• _WORK TO BE COMPLETED_
Could you reproduce all of the entries below without a single change?

• _DATA TO PROCESS_

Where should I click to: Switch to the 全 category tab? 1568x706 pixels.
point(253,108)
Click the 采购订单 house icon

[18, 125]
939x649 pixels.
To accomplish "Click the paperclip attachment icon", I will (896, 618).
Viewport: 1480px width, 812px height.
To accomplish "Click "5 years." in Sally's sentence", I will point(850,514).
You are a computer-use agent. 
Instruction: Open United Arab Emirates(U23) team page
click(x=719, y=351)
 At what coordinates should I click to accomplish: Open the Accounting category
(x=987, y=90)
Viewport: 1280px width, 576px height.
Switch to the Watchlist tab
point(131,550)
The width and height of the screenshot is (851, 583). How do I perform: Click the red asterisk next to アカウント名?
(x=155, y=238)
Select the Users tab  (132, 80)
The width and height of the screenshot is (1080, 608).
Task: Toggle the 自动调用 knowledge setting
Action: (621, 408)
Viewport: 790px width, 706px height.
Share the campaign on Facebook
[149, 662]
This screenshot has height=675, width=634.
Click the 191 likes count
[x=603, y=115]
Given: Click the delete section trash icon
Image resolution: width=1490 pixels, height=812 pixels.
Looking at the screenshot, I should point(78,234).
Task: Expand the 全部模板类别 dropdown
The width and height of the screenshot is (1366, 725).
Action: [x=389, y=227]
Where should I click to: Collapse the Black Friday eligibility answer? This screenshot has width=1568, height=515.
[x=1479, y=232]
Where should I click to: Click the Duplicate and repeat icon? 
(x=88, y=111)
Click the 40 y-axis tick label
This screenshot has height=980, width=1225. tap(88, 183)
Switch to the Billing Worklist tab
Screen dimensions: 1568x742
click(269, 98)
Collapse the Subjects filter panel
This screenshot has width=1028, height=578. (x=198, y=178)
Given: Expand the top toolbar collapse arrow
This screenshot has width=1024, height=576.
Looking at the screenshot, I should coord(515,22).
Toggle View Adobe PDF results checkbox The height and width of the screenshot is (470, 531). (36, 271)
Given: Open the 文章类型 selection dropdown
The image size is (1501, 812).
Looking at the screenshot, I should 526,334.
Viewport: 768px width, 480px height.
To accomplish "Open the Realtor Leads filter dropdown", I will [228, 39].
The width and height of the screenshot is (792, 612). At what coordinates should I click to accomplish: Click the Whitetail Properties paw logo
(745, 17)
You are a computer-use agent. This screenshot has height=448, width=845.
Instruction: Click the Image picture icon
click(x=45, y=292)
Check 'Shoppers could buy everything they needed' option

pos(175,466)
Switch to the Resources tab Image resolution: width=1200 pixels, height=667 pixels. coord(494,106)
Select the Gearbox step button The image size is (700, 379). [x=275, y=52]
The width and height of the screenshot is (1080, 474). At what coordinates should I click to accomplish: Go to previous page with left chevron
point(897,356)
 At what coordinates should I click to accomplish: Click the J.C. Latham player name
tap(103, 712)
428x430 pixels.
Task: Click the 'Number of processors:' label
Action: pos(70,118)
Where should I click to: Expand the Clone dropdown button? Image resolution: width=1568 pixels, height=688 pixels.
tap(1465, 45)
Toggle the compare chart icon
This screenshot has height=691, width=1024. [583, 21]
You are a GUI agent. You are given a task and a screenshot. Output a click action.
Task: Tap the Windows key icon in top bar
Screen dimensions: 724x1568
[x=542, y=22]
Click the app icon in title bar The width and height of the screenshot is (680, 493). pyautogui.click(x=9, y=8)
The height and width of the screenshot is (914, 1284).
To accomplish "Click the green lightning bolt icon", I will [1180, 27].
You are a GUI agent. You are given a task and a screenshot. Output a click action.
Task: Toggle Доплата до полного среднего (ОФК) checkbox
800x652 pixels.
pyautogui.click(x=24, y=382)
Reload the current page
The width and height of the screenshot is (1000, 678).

• _RESPONSE AREA_
Where should I click to: Switch to the 全 category tab? 1568x706 pixels.
point(253,108)
Click the 采购订单 house icon

[18, 125]
939x649 pixels.
To accomplish "Click the paperclip attachment icon", I will (896, 618).
Viewport: 1480px width, 812px height.
To accomplish "Click "5 years." in Sally's sentence", I will point(850,514).
You are a computer-use agent. 
Instruction: Open United Arab Emirates(U23) team page
click(x=719, y=351)
 At what coordinates should I click to accomplish: Open the Accounting category
(x=987, y=90)
Viewport: 1280px width, 576px height.
Switch to the Watchlist tab
point(131,550)
The width and height of the screenshot is (851, 583). How do I perform: Click the red asterisk next to アカウント名?
(x=155, y=238)
Select the Users tab  (132, 80)
The width and height of the screenshot is (1080, 608).
Task: Toggle the 自动调用 knowledge setting
Action: (621, 408)
Viewport: 790px width, 706px height.
Share the campaign on Facebook
[149, 662]
This screenshot has height=675, width=634.
Click the 191 likes count
[x=603, y=115]
Given: Click the delete section trash icon
Image resolution: width=1490 pixels, height=812 pixels.
Looking at the screenshot, I should point(78,234).
Task: Expand the 全部模板类别 dropdown
The width and height of the screenshot is (1366, 725).
Action: [x=389, y=227]
Where should I click to: Collapse the Black Friday eligibility answer? This screenshot has width=1568, height=515.
[x=1479, y=232]
Where should I click to: Click the Duplicate and repeat icon? 
(x=88, y=111)
Click the 40 y-axis tick label
This screenshot has height=980, width=1225. tap(88, 183)
Switch to the Billing Worklist tab
Screen dimensions: 1568x742
click(269, 98)
Collapse the Subjects filter panel
This screenshot has width=1028, height=578. (x=198, y=178)
Given: Expand the top toolbar collapse arrow
This screenshot has width=1024, height=576.
Looking at the screenshot, I should coord(515,22).
Toggle View Adobe PDF results checkbox The height and width of the screenshot is (470, 531). (36, 271)
Given: Open the 文章类型 selection dropdown
The image size is (1501, 812).
Looking at the screenshot, I should 526,334.
Viewport: 768px width, 480px height.
To accomplish "Open the Realtor Leads filter dropdown", I will [228, 39].
The width and height of the screenshot is (792, 612). At what coordinates should I click to accomplish: Click the Whitetail Properties paw logo
(745, 17)
You are a computer-use agent. This screenshot has height=448, width=845.
Instruction: Click the Image picture icon
click(x=45, y=292)
Check 'Shoppers could buy everything they needed' option

pos(175,466)
Switch to the Resources tab Image resolution: width=1200 pixels, height=667 pixels. coord(494,106)
Select the Gearbox step button The image size is (700, 379). [x=275, y=52]
The width and height of the screenshot is (1080, 474). At what coordinates should I click to accomplish: Go to previous page with left chevron
point(897,356)
 At what coordinates should I click to accomplish: Click the J.C. Latham player name
tap(103, 712)
428x430 pixels.
Task: Click the 'Number of processors:' label
Action: pos(70,118)
Where should I click to: Expand the Clone dropdown button? Image resolution: width=1568 pixels, height=688 pixels.
tap(1465, 45)
Toggle the compare chart icon
This screenshot has height=691, width=1024. [583, 21]
You are a GUI agent. You are given a task and a screenshot. Output a click action.
Task: Tap the Windows key icon in top bar
Screen dimensions: 724x1568
[x=542, y=22]
Click the app icon in title bar The width and height of the screenshot is (680, 493). pyautogui.click(x=9, y=8)
The height and width of the screenshot is (914, 1284).
To accomplish "Click the green lightning bolt icon", I will [1180, 27].
You are a GUI agent. You are given a task and a screenshot. Output a click action.
Task: Toggle Доплата до полного среднего (ОФК) checkbox
800x652 pixels.
pyautogui.click(x=24, y=382)
Reload the current page
The width and height of the screenshot is (1000, 678).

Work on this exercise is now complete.